#### Work to be completed:
Among the lines of this material, find those holding the word "Facebook" and report how many there are, with nothing added.

#### Data shown:
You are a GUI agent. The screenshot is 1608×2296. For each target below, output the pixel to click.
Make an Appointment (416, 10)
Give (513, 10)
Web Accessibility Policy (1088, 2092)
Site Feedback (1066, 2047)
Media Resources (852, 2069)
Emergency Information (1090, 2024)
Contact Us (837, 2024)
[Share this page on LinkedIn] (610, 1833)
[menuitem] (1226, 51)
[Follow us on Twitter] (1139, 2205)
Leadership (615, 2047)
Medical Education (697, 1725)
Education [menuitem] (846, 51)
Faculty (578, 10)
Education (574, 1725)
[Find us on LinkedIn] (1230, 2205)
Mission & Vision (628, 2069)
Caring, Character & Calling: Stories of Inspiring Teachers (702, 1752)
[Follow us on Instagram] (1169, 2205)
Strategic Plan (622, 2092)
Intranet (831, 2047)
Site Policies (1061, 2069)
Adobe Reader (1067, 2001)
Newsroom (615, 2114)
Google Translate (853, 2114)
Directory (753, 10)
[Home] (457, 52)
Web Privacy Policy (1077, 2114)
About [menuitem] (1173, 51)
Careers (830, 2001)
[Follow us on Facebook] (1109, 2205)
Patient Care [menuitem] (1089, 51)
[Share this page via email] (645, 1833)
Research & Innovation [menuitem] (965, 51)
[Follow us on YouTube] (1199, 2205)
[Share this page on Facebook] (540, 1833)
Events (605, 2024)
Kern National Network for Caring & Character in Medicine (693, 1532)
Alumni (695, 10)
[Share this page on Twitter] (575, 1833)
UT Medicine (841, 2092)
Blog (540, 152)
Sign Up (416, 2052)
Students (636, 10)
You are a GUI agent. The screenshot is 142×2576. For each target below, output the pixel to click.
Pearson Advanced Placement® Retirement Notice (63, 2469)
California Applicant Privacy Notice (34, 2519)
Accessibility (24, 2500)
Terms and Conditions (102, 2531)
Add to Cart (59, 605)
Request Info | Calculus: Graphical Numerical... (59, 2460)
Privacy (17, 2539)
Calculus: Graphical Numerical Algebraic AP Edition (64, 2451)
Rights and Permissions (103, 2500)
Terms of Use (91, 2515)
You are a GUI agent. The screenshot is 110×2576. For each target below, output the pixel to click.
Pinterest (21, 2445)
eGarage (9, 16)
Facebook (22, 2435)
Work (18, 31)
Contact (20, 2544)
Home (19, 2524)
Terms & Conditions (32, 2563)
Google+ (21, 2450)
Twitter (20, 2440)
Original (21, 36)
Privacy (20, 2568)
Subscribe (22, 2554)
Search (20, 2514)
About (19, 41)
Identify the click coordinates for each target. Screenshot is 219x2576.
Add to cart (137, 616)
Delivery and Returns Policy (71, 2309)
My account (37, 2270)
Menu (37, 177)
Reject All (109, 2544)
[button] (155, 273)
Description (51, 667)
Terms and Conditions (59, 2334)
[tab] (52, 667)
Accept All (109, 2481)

#### Solution for this exercise:
3